* start Available records *
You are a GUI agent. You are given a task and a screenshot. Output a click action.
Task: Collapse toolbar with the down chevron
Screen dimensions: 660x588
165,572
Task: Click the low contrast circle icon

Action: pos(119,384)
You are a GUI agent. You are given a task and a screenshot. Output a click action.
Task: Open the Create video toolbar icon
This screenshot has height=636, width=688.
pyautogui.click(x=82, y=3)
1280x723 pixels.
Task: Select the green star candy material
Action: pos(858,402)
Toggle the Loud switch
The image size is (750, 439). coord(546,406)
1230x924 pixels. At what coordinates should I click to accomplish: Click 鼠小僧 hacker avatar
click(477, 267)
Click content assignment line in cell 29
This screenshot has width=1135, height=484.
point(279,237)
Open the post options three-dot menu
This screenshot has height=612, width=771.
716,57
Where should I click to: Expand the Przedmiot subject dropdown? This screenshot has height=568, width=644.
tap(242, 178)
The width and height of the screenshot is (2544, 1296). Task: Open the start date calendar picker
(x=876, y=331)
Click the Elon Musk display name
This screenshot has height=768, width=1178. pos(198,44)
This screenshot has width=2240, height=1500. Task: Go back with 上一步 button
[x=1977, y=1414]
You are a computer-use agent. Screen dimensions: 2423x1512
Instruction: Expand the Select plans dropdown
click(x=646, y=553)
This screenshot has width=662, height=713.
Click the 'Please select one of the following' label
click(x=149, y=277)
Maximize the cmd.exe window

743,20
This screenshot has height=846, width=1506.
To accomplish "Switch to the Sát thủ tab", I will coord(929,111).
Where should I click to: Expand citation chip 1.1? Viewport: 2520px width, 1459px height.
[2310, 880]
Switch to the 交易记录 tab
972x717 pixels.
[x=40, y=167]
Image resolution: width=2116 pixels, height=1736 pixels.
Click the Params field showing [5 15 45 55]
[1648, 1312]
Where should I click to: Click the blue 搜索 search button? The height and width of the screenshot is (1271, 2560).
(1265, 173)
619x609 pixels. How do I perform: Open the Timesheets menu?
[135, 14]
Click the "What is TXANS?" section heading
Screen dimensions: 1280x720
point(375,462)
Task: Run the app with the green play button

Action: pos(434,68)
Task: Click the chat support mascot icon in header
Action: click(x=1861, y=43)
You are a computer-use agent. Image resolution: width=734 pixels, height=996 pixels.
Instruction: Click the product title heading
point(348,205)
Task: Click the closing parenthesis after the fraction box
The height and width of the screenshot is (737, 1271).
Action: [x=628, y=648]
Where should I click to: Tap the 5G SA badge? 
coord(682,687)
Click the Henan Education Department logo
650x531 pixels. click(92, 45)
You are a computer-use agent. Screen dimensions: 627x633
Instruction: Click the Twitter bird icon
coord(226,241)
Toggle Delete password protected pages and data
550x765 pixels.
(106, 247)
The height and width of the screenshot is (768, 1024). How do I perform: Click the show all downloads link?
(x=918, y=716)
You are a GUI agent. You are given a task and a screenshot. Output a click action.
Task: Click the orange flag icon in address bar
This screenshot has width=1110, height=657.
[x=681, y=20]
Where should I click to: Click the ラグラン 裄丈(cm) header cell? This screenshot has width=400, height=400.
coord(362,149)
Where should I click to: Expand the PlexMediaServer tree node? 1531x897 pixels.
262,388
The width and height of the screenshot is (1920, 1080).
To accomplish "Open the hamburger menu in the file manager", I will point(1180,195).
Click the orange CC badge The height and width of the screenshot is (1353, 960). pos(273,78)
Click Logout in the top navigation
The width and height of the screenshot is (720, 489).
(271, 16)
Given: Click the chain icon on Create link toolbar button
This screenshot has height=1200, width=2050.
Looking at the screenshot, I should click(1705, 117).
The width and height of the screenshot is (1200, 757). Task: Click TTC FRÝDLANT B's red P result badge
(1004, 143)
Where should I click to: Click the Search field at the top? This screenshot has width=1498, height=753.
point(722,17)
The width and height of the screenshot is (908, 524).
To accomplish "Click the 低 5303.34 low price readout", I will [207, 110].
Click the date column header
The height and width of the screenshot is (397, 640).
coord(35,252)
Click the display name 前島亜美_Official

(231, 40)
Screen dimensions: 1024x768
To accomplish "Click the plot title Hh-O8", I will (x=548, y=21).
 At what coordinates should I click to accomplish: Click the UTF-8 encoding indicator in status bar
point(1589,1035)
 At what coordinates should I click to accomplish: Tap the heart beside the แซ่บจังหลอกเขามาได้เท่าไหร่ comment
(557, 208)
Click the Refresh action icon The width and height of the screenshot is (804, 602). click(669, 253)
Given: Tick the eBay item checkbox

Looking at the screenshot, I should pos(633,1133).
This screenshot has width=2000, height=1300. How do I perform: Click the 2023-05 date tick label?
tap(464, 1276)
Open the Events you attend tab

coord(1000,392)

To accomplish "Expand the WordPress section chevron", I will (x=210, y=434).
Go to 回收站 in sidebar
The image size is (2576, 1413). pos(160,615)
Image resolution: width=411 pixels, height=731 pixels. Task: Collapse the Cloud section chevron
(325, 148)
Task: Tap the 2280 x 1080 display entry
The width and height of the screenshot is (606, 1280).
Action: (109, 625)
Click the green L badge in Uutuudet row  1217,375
* end Available records *
▸ **Directive**
Rewrite the rows above with "Where should I click to" replaced by "Which spot do I click to" everywhere it occurs. Keep everything else the same.

▸ **Final answer**
You are a GUI agent. You are given a task and a screenshot. Output a click action.
Task: Collapse toolbar with the down chevron
Screen dimensions: 660x588
165,572
Task: Click the low contrast circle icon

Action: pos(119,384)
You are a GUI agent. You are given a task and a screenshot. Output a click action.
Task: Open the Create video toolbar icon
This screenshot has height=636, width=688.
pyautogui.click(x=82, y=3)
1280x723 pixels.
Task: Select the green star candy material
Action: pos(858,402)
Toggle the Loud switch
The image size is (750, 439). coord(546,406)
1230x924 pixels. At what coordinates should I click to accomplish: Click 鼠小僧 hacker avatar
click(477, 267)
Click content assignment line in cell 29
This screenshot has width=1135, height=484.
point(279,237)
Open the post options three-dot menu
This screenshot has height=612, width=771.
716,57
Which spot do I click to: Expand the Przedmiot subject dropdown? This screenshot has height=568, width=644.
tap(242, 178)
The width and height of the screenshot is (2544, 1296). Task: Open the start date calendar picker
(x=876, y=331)
Click the Elon Musk display name
This screenshot has height=768, width=1178. pos(198,44)
This screenshot has width=2240, height=1500. Task: Go back with 上一步 button
[x=1977, y=1414]
You are a computer-use agent. Screen dimensions: 2423x1512
Instruction: Expand the Select plans dropdown
click(x=646, y=553)
This screenshot has width=662, height=713.
Click the 'Please select one of the following' label
click(x=149, y=277)
Maximize the cmd.exe window

743,20
This screenshot has height=846, width=1506.
To accomplish "Switch to the Sát thủ tab", I will coord(929,111).
Which spot do I click to: Expand citation chip 1.1? Viewport: 2520px width, 1459px height.
[2310, 880]
Switch to the 交易记录 tab
972x717 pixels.
[x=40, y=167]
Image resolution: width=2116 pixels, height=1736 pixels.
Click the Params field showing [5 15 45 55]
[1648, 1312]
Which spot do I click to: Click the blue 搜索 search button? The height and width of the screenshot is (1271, 2560).
(1265, 173)
619x609 pixels. How do I perform: Open the Timesheets menu?
[135, 14]
Click the "What is TXANS?" section heading
Screen dimensions: 1280x720
point(375,462)
Task: Run the app with the green play button

Action: pos(434,68)
Task: Click the chat support mascot icon in header
Action: click(x=1861, y=43)
You are a computer-use agent. Image resolution: width=734 pixels, height=996 pixels.
Instruction: Click the product title heading
point(348,205)
Task: Click the closing parenthesis after the fraction box
The height and width of the screenshot is (737, 1271).
Action: [x=628, y=648]
Which spot do I click to: Tap the 5G SA badge? 
coord(682,687)
Click the Henan Education Department logo
650x531 pixels. click(92, 45)
You are a computer-use agent. Screen dimensions: 627x633
Instruction: Click the Twitter bird icon
coord(226,241)
Toggle Delete password protected pages and data
550x765 pixels.
(106, 247)
The height and width of the screenshot is (768, 1024). How do I perform: Click the show all downloads link?
(x=918, y=716)
You are a GUI agent. You are given a task and a screenshot. Output a click action.
Task: Click the orange flag icon in address bar
This screenshot has width=1110, height=657.
[x=681, y=20]
Which spot do I click to: Click the ラグラン 裄丈(cm) header cell? This screenshot has width=400, height=400.
coord(362,149)
Which spot do I click to: Expand the PlexMediaServer tree node? 1531x897 pixels.
262,388
The width and height of the screenshot is (1920, 1080).
To accomplish "Open the hamburger menu in the file manager", I will point(1180,195).
Click the orange CC badge The height and width of the screenshot is (1353, 960). pos(273,78)
Click Logout in the top navigation
The width and height of the screenshot is (720, 489).
(271, 16)
Given: Click the chain icon on Create link toolbar button
This screenshot has height=1200, width=2050.
Looking at the screenshot, I should click(1705, 117).
The width and height of the screenshot is (1200, 757). Task: Click TTC FRÝDLANT B's red P result badge
(1004, 143)
Which spot do I click to: Click the Search field at the top? This screenshot has width=1498, height=753.
point(722,17)
The width and height of the screenshot is (908, 524).
To accomplish "Click the 低 5303.34 low price readout", I will [207, 110].
Click the date column header
The height and width of the screenshot is (397, 640).
coord(35,252)
Click the display name 前島亜美_Official

(231, 40)
Screen dimensions: 1024x768
To accomplish "Click the plot title Hh-O8", I will (x=548, y=21).
 At what coordinates should I click to accomplish: Click the UTF-8 encoding indicator in status bar
point(1589,1035)
 At what coordinates should I click to accomplish: Tap the heart beside the แซ่บจังหลอกเขามาได้เท่าไหร่ comment
(557, 208)
Click the Refresh action icon The width and height of the screenshot is (804, 602). click(669, 253)
Given: Tick the eBay item checkbox

Looking at the screenshot, I should pos(633,1133).
This screenshot has width=2000, height=1300. How do I perform: Click the 2023-05 date tick label?
tap(464, 1276)
Open the Events you attend tab

coord(1000,392)

To accomplish "Expand the WordPress section chevron", I will (x=210, y=434).
Go to 回收站 in sidebar
The image size is (2576, 1413). pos(160,615)
Image resolution: width=411 pixels, height=731 pixels. Task: Collapse the Cloud section chevron
(325, 148)
Task: Tap the 2280 x 1080 display entry
The width and height of the screenshot is (606, 1280).
Action: (109, 625)
Click the green L badge in Uutuudet row  1217,375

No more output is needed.